Respecting cultural and religious diversity is extremely important in contemporary times, and can be a cornerstone for the elimination of most conflict. Indigenous and ethnic religious and spiritual traditions, including Hinduism, have an impressive history of accommodation and religious tolerance. An important mission of the Arsha Vijnana Gurukulum is to foster peace between peoples and nations.

 

Cultural diversity and social acceptance is not always easy to achieve. When different cultures inhabit the same land, there may be confusion and conflict over differences in customs and learned behaviors. Even today, the violence of religious conversion taking place throughout the world undermines any hope for world peace. However, with deep listening and understanding, cultures can coalesce and learn to not only live in peace with one another, but also promote the message of self-determination and tolerance.
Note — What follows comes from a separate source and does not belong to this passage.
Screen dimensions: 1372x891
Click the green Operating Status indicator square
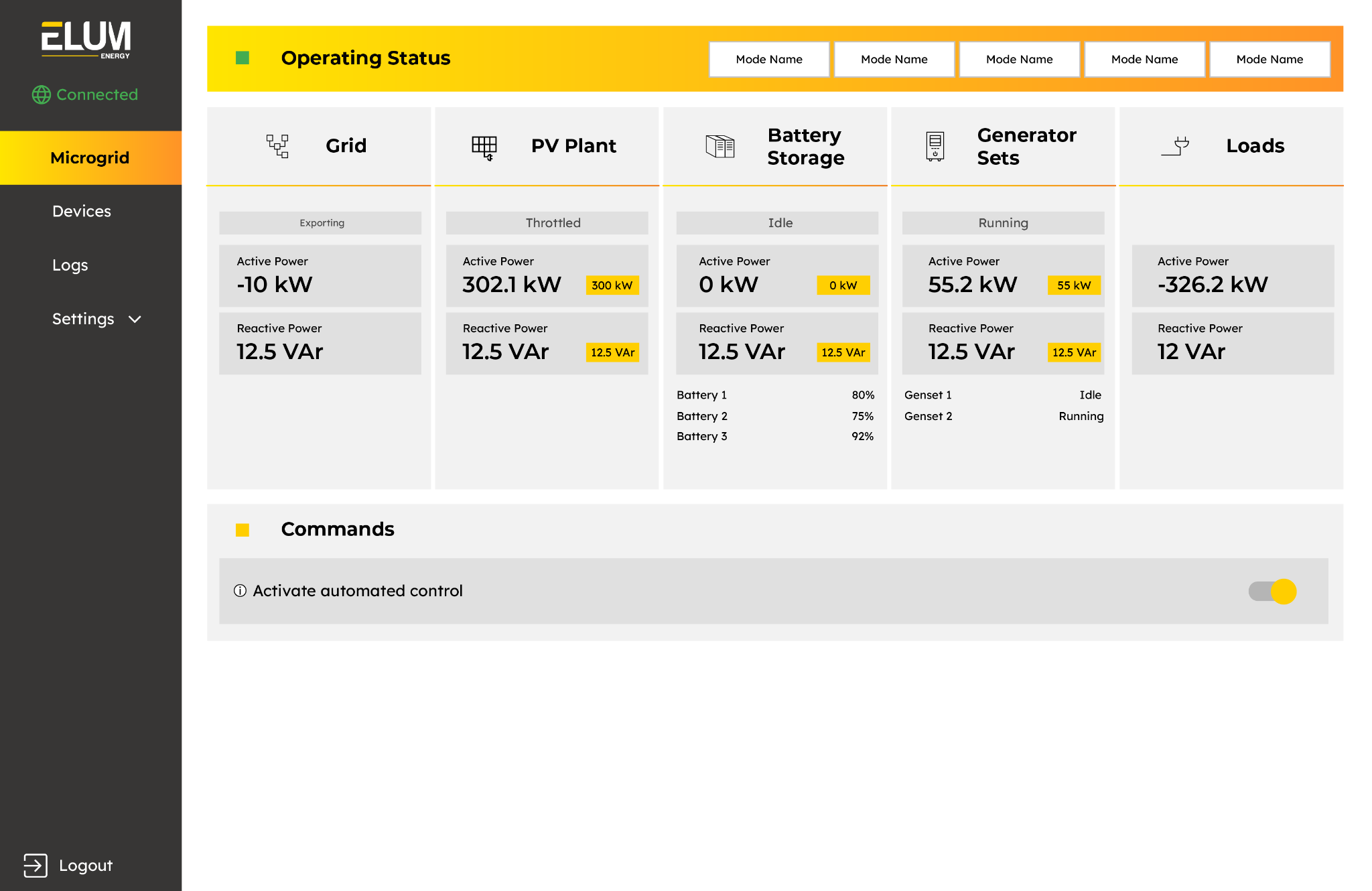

In the vision of Vedanta, the solution to conflict is acceptance. From self-acceptance, one gains the capacity to respect and accept others for who they are. From acceptance of others, one gains the ability to accept the world along with the uncertainty and uncontrollable nature of daily occurrences.  At AVG, a model for cultural diversity has begun to emerge, thanks to the help of conscious planning. For Indians, the programs can offer an opportunity to practice and uphold the sacred traditions whose underpinnings are contained in the Vedas. These ancient texts contain not only the formulaic prayers for health and well-being of all peoples, but the sacred teachings also show us the truth; that we are already the happiness we seek. The problem is one of looking outside rather than within—a problem shared by all human beings, no matter what our cultural upbringing, or experience. For people of other indigenous traditions, AVG can be a resource for indigenous cultural and spiritual expression, manifesting in the form celebration, classes, workshops, or retreats.As a multicultural educational institution, AVG recognizes the challenges for native peoples, and immigrants living in the U.S., of learning how to balance the demands of raising a family in a globalized and foreign culture with the desire to teach them the values that are so much a part of their heritage.  To address these issues, AVG shall develop special classes and programs to open the dialogue between parents and adolescents/teens about the difficulties surrounding a multicultural existence. The success of these programs can have far-reaching significance not only for East Indians and their families, but also for other marginalized cultures.